Link to Pubmed [PMID] – 15797990
Proc. Natl. Acad. Sci. U.S.A. 2005 Apr;102(15):5414-9
Much of the success of Plasmodium falciparum in establishing persistent infections is attributed to immune evasion through antigenic variation. This process involves periodically exchanging variants of the major surface antigen PfEMP1, a protein also responsible for parasite cytoadherence. PfEMP1 is encoded by genes of the 60-member var family, located at subtelomeric and internal chromosome loci. The active or silenced state of var genes is heritable, and its control by nonsequence information remains puzzling.
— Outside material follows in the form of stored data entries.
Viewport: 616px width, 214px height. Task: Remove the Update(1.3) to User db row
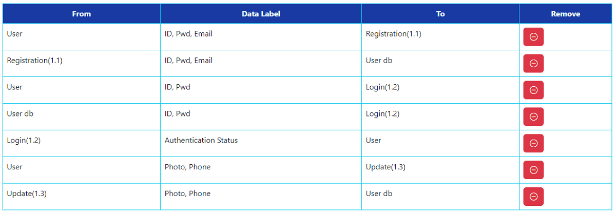533,197
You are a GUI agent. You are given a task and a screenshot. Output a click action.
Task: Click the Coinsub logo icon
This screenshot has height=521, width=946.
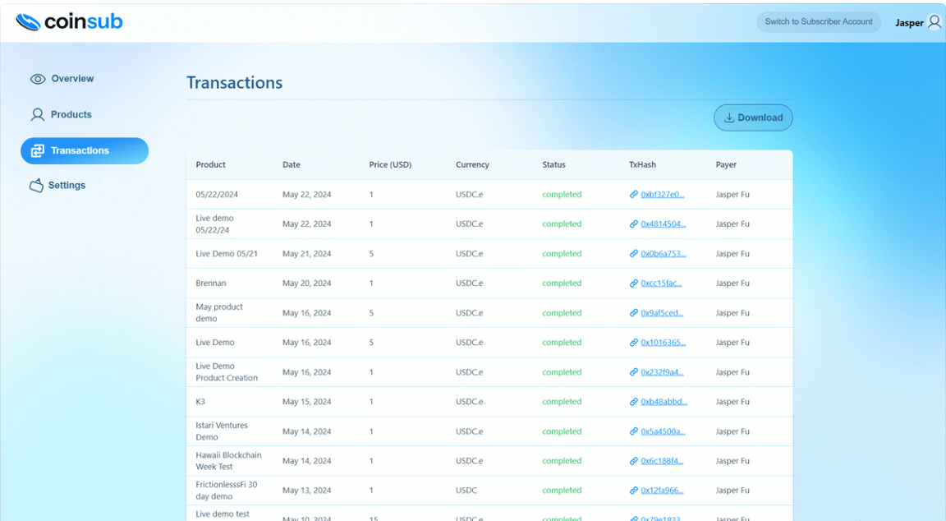click(28, 22)
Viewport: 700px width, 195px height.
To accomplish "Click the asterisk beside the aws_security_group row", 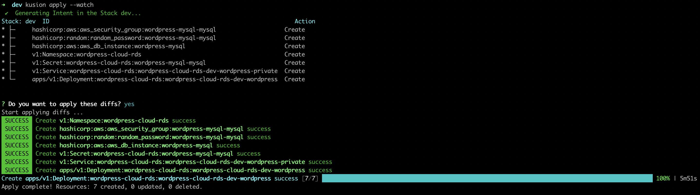I will click(3, 29).

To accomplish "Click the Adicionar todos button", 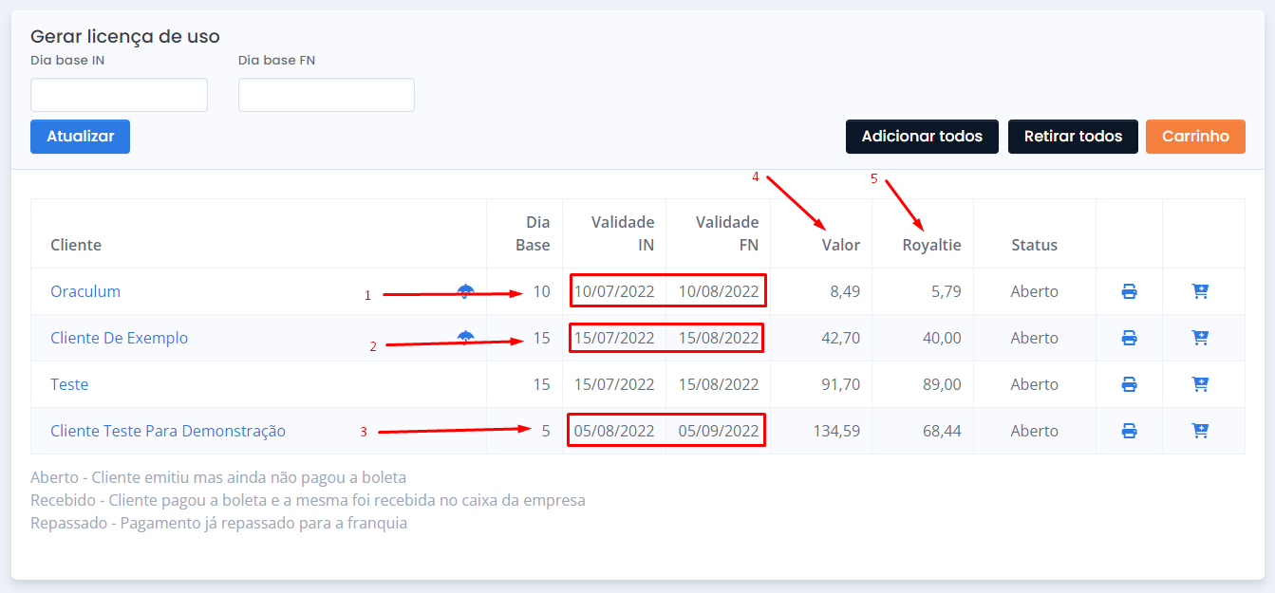I will click(x=921, y=137).

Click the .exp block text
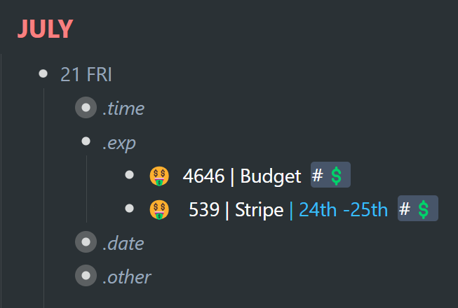[x=119, y=144]
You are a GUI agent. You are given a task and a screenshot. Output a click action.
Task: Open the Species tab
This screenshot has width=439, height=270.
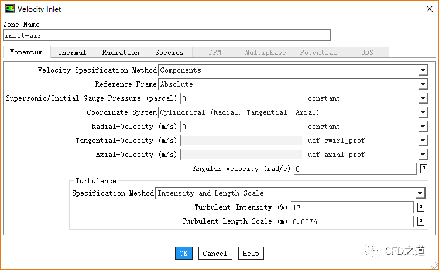pos(169,53)
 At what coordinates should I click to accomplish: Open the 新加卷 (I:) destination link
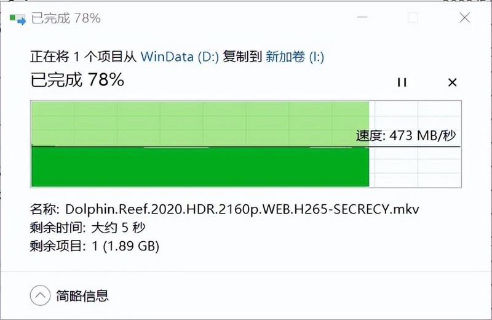pos(295,57)
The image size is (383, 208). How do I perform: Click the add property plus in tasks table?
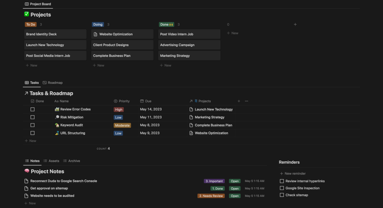pos(239,101)
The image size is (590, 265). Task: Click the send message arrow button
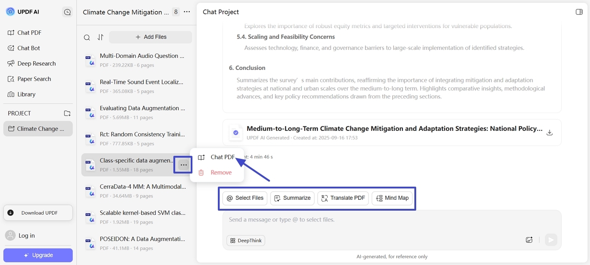(x=551, y=240)
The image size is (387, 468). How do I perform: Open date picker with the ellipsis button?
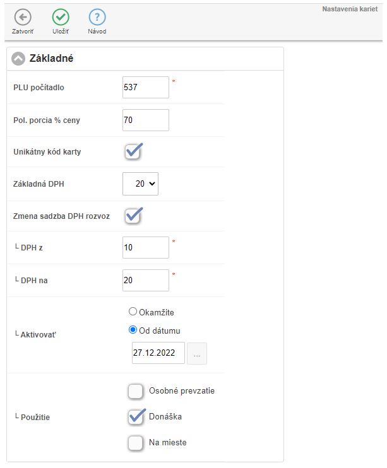[x=197, y=354]
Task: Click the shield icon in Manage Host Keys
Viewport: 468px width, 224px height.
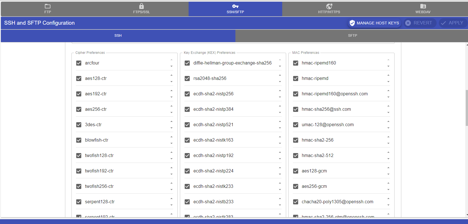Action: click(x=352, y=23)
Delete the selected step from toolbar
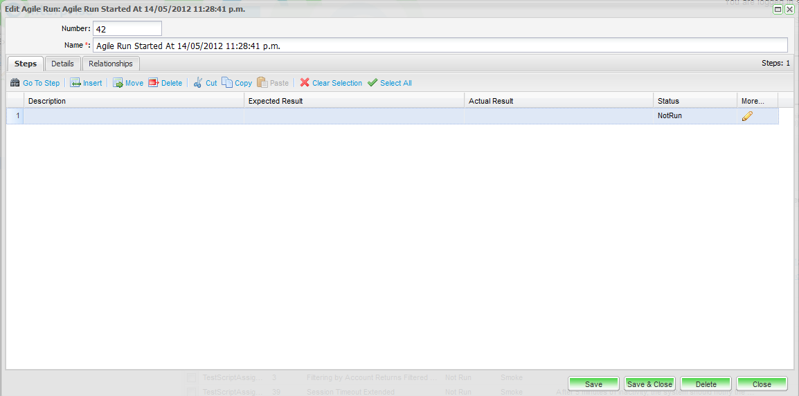799x396 pixels. click(x=154, y=83)
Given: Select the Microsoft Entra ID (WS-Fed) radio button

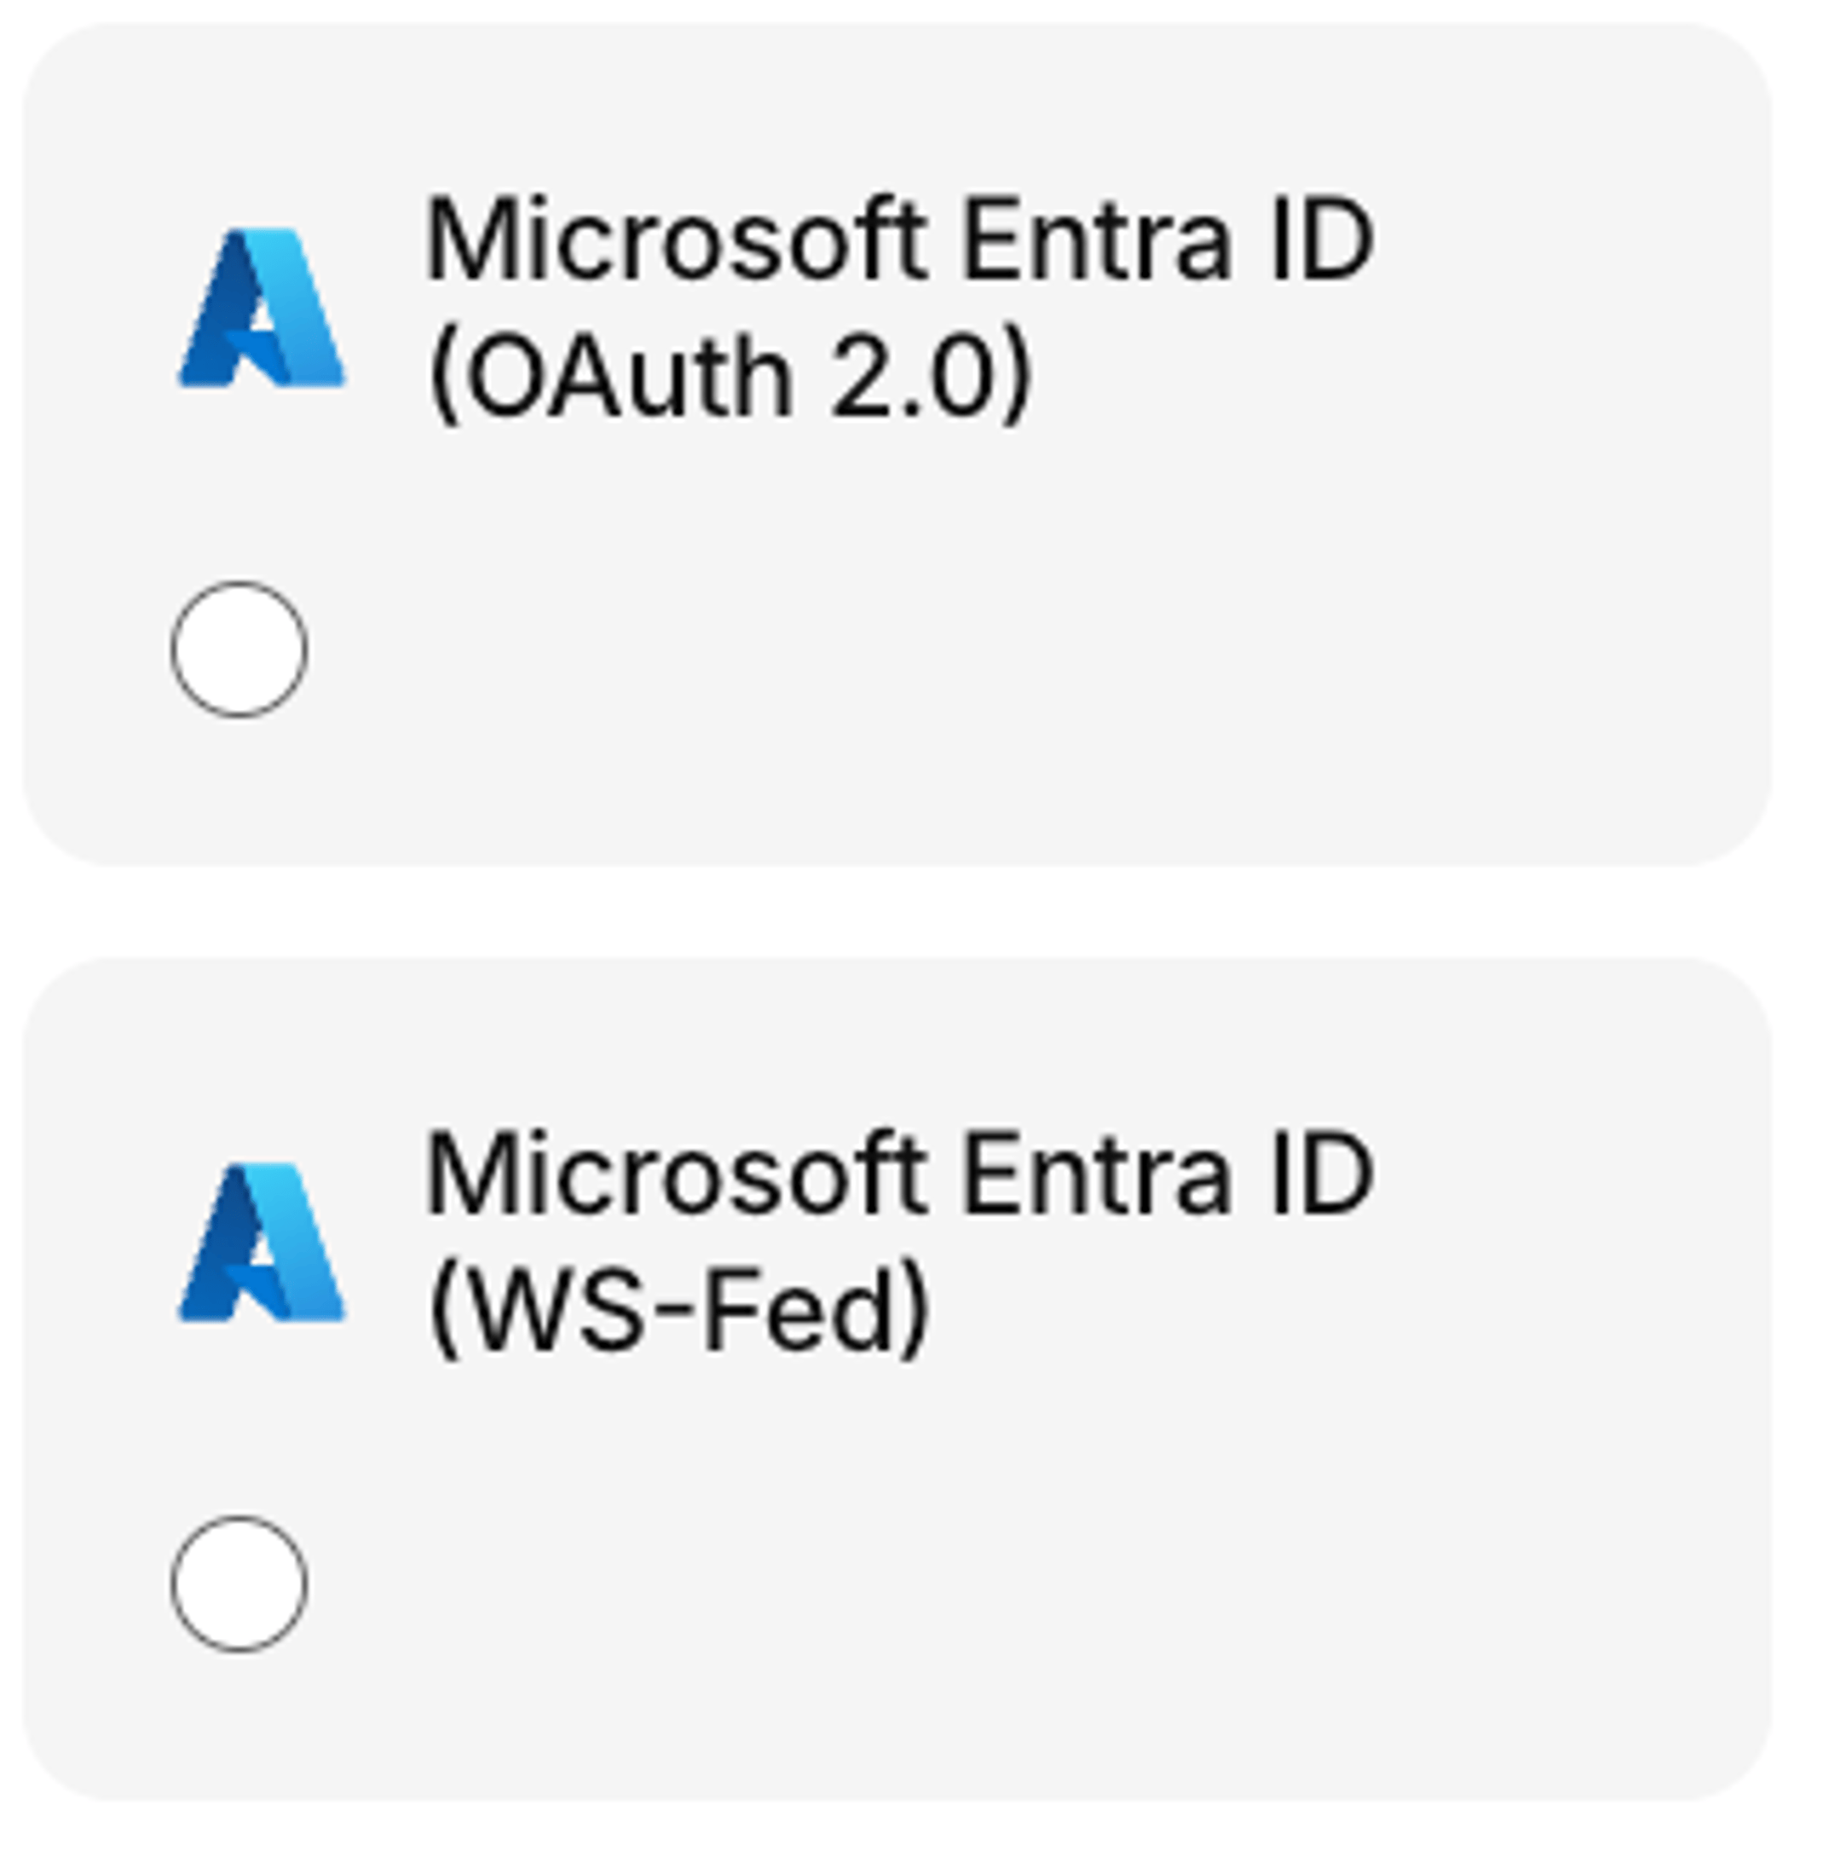Looking at the screenshot, I should [x=238, y=1585].
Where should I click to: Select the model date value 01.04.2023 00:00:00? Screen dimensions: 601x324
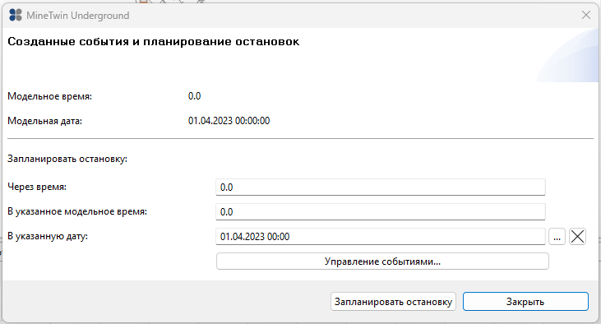(229, 121)
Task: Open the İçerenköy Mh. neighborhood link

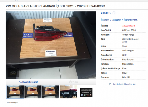Action: point(131,20)
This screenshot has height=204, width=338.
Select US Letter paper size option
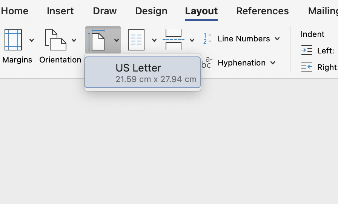[x=143, y=72]
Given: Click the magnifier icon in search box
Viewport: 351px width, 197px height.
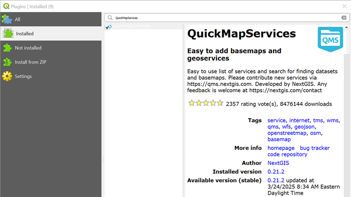Looking at the screenshot, I should [x=110, y=18].
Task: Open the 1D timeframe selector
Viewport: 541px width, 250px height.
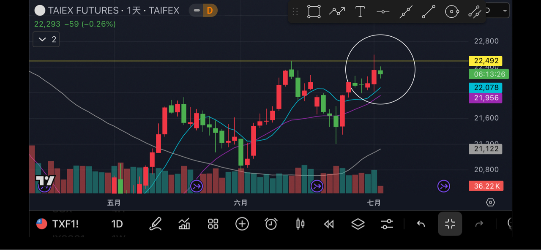Action: click(117, 224)

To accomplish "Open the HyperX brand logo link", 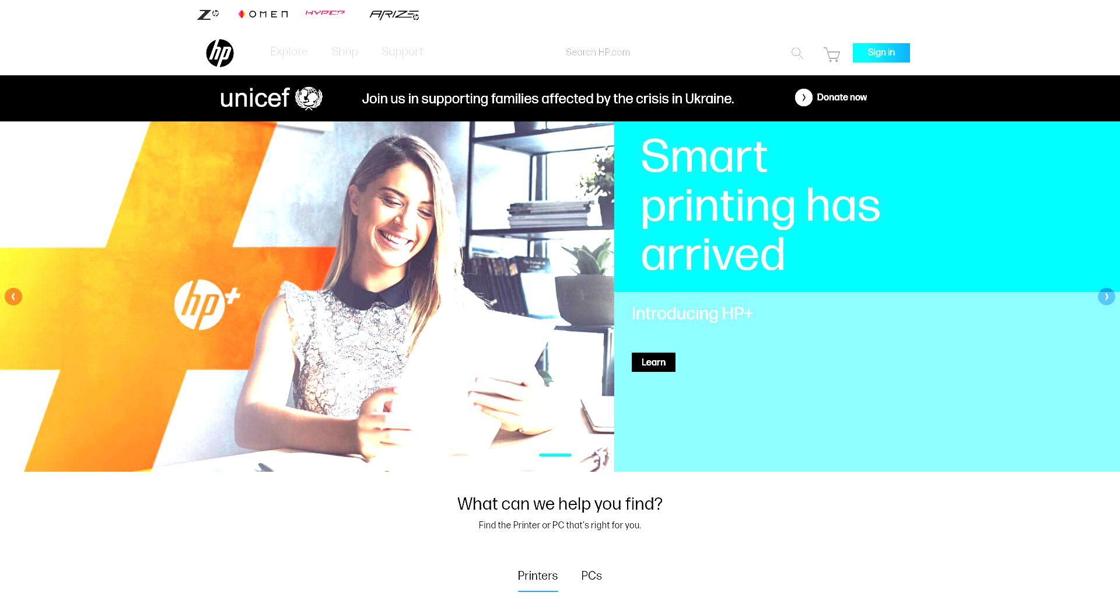I will 325,13.
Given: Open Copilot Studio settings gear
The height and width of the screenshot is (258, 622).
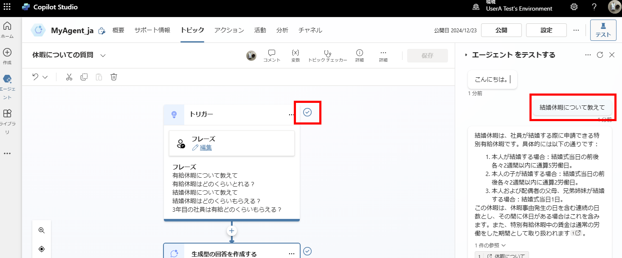Looking at the screenshot, I should point(574,7).
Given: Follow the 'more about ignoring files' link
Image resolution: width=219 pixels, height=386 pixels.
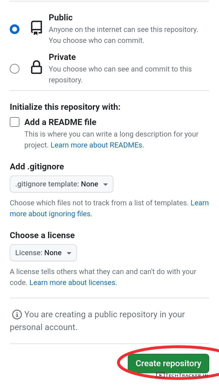Looking at the screenshot, I should 51,214.
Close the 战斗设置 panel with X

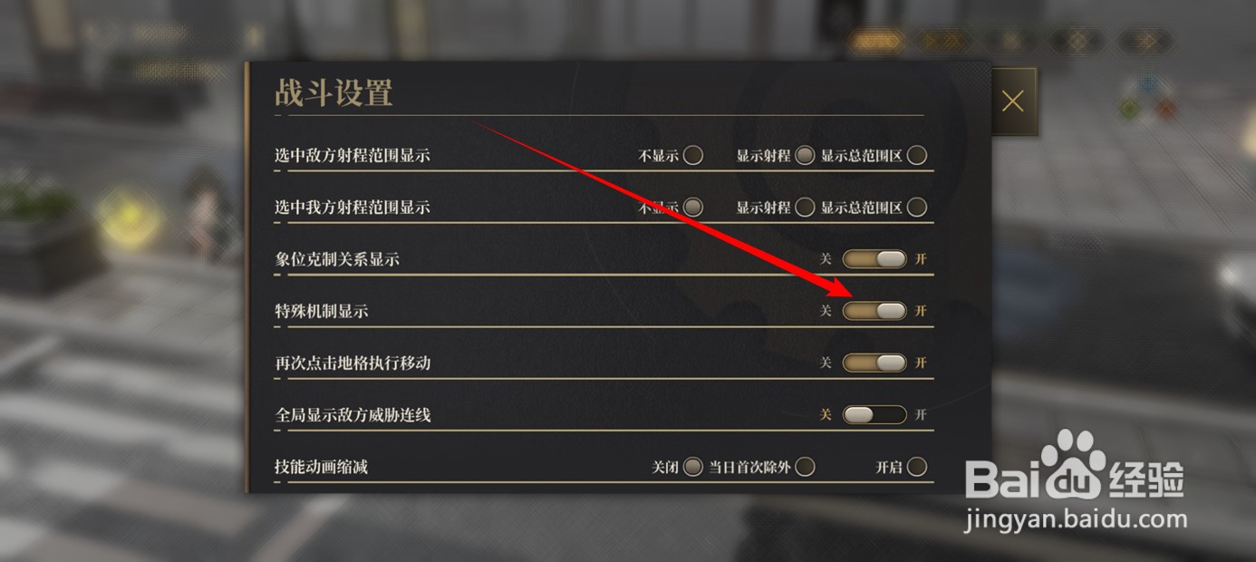pos(1013,102)
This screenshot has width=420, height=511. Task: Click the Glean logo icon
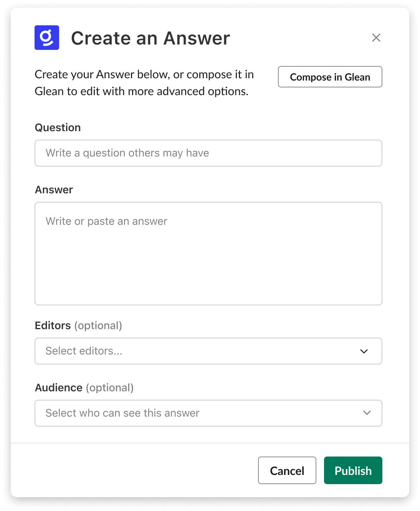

Using FISH analysis, we demonstrate that both internal and subtelomeric var genes are positioned at the nuclear periphery in their repressed state. Upon activation, the same var genes are still found in the periphery, indicating that this zone can be transcriptionally competent, rather than uniformly silenced. However, activation of a var gene is linked with altered positioning at the nuclear periphery, with subtelomeric var loci exiting chromosome end clusters and being relocated to distinct nuclear sites. Serial sectioning of parasite nuclei reveals areas of both condensed and noncondensed chromatin at the nuclear periphery. Our results demonstrate that regulation of antigenic variation is associated with subnuclear position effects and point to the existence of transcriptionally permissive perinuclear zones for var genes.